Day 23: Tuesday, June 7th

Today is going to be rough, I can feel it, even though I’m going to fight it. I’m going to try to stay positive today.

Yesterday was great and OT and pt really make me happy. 

Today is radiation number 15 and Simply Clean is coming to clean / steam / disinfect the basement floors and furniture this morning. I’m pretty happy for that. I love clean lol. Even befor this, I like everything clean and in order lol. 

Yesterday was rough in that mom got some bad news concerning the business, but I believe it’s all been sorted out. Still, it’s very hard to see my mom struggle or cry like that and she’s worried about me and I hate that I can’t fix it or take away her worry.

Same thing with Brandon. This is weighing on him, as is expected, but still. He is the love of my life and seeing him hurt causes a kind of pain, in me, that I cannot describe but if you’ve ever been in love I’m sure you understand. 

I am already scheduled to see someone for mental health, but the rest of my family, including Brandon, is not. This is something to pray for please because we all need it. Sadly, when someone in your immediate family has cancer, it truly is like the whole family has cancer. I really want my parents, brothers, and husband to talk to someone.

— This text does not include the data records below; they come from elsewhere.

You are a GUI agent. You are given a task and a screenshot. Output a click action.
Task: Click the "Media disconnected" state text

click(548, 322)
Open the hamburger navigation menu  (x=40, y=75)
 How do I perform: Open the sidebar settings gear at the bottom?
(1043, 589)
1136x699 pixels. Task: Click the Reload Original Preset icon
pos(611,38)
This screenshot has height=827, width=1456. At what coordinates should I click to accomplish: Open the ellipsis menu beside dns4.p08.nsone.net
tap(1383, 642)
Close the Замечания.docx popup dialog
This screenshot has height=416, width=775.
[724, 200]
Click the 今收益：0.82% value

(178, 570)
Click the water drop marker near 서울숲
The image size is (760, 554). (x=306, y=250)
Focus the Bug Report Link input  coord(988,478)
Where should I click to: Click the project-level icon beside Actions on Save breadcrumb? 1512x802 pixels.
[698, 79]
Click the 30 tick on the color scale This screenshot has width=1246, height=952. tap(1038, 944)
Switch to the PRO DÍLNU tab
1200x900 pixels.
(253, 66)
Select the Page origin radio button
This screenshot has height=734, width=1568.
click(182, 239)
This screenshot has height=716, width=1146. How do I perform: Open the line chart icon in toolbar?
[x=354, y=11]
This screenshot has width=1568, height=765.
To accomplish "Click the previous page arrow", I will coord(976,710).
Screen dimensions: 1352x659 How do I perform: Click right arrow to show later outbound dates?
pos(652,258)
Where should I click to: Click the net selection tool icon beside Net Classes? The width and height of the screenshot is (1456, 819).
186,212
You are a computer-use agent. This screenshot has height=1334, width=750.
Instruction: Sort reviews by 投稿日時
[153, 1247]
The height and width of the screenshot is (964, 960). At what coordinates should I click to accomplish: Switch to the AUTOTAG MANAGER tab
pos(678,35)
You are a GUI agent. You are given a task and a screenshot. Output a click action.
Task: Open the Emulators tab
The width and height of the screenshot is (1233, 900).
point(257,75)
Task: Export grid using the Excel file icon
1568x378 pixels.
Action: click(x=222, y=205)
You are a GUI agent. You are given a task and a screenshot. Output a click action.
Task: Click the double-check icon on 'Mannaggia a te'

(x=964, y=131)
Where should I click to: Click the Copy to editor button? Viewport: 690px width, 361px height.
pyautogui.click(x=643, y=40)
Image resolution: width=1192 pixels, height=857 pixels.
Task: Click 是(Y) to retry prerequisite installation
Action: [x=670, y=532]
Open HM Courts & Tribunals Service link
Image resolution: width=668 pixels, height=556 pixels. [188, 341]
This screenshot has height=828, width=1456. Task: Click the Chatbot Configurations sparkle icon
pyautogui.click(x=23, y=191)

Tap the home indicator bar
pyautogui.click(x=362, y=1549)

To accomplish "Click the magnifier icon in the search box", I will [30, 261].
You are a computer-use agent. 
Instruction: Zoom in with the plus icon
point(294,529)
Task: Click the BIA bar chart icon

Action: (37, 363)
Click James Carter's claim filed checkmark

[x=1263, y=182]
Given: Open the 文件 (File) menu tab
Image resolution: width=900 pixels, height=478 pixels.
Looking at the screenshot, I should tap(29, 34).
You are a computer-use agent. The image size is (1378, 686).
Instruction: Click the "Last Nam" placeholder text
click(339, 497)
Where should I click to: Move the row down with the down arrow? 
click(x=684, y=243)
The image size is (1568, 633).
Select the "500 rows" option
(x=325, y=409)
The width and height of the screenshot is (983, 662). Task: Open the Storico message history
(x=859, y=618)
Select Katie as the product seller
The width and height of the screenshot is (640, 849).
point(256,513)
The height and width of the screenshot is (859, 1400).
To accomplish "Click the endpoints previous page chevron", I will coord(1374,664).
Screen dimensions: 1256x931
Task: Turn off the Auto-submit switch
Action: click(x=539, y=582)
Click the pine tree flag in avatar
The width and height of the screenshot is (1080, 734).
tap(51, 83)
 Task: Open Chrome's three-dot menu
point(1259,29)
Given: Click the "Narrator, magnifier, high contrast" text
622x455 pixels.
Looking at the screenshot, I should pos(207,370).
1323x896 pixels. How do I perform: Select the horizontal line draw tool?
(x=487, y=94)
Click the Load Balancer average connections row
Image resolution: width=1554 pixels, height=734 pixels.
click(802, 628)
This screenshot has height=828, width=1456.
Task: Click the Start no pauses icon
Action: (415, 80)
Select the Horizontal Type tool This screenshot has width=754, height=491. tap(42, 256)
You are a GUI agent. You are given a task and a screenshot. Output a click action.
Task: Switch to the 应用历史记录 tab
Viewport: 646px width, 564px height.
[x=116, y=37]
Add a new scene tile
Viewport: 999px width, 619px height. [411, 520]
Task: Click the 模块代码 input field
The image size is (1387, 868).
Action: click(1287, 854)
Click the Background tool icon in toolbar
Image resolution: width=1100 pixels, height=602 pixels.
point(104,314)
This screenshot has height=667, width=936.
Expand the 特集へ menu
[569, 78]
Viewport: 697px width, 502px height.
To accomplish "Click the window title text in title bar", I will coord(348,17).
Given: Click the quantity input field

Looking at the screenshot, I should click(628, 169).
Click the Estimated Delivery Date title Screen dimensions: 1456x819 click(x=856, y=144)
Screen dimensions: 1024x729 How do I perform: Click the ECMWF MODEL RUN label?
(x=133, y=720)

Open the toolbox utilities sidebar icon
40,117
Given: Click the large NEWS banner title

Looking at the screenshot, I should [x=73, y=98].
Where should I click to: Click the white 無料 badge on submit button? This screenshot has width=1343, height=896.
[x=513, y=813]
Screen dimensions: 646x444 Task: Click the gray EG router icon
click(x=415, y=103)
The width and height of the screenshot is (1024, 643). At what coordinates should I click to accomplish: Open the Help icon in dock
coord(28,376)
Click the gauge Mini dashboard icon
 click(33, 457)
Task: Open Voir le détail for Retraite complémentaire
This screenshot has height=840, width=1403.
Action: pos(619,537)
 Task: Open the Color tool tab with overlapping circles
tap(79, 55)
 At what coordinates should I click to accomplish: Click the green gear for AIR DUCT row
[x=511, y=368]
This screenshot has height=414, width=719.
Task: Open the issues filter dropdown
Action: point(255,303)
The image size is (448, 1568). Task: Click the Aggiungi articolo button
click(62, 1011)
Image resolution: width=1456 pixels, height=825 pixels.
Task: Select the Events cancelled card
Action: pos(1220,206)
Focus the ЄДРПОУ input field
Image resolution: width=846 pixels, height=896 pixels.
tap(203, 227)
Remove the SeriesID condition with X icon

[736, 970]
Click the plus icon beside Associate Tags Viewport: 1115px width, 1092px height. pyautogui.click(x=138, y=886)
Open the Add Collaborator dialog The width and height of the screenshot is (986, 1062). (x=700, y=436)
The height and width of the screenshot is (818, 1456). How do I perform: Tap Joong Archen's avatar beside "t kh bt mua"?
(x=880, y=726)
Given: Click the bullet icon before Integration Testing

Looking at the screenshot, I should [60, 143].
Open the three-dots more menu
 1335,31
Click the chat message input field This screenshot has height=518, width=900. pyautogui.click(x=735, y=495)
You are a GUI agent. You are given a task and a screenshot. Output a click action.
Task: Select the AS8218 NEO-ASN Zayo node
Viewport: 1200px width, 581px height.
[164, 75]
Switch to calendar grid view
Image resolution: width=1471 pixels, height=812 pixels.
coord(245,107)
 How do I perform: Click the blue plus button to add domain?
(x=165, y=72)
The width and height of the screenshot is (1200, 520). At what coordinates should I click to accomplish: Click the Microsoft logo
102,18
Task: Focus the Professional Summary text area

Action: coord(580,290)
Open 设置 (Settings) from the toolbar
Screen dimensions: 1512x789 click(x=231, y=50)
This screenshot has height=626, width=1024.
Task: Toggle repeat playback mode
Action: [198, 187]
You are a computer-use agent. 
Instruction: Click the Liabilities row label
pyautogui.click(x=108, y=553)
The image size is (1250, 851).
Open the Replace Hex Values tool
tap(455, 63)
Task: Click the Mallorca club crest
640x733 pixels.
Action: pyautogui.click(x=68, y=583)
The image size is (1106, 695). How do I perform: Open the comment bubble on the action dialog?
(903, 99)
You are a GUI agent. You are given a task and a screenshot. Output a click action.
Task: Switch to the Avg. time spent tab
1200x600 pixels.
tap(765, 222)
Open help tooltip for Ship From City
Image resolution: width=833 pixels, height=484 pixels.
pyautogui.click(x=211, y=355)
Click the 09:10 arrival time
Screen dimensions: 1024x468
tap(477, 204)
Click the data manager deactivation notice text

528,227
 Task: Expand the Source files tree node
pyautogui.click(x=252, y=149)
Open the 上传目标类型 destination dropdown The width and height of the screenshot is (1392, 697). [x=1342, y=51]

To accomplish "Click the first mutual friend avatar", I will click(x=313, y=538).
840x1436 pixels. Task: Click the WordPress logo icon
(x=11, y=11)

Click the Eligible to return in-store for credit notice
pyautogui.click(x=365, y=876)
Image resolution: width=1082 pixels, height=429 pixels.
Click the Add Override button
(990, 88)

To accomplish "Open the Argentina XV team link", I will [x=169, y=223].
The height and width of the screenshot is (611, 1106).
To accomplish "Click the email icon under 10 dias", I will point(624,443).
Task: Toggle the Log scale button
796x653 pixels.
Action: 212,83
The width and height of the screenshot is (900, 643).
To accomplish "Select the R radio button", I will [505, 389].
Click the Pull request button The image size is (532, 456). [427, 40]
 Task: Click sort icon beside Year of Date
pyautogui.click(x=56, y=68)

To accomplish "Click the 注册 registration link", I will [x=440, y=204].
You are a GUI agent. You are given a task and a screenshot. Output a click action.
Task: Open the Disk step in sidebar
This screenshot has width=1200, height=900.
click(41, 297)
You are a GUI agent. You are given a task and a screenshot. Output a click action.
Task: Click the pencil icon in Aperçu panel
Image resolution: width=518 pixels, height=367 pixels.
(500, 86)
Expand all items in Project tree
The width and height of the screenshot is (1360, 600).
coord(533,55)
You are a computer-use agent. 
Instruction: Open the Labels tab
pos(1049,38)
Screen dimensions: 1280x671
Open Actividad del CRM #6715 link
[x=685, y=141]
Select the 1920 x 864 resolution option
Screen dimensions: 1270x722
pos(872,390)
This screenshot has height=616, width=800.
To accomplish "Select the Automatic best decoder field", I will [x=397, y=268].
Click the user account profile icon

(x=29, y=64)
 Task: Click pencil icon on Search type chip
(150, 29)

I think it would help ease their burden.

Additionally, hearing the word cancer of glioblastoma seriously pains me and just makes me want to cry. Everyone keeps saying how strong I’m being and how positive, but I don’t feel like I am? I feel ultra-sensitive and on-edge at all times. 

Truly through all of this, I can only cling to God, as He is the only one in control and with a master plan. Please pray, petition with me, that God take this from me, from my family, and give us positive test results Friday.

I’m going to post a second update tonight just to check in because this post was so early this morning lol. It helps me to get all my thoughts out like this. Thank you to everyone who prays and who reads this. I appreciate it deeply.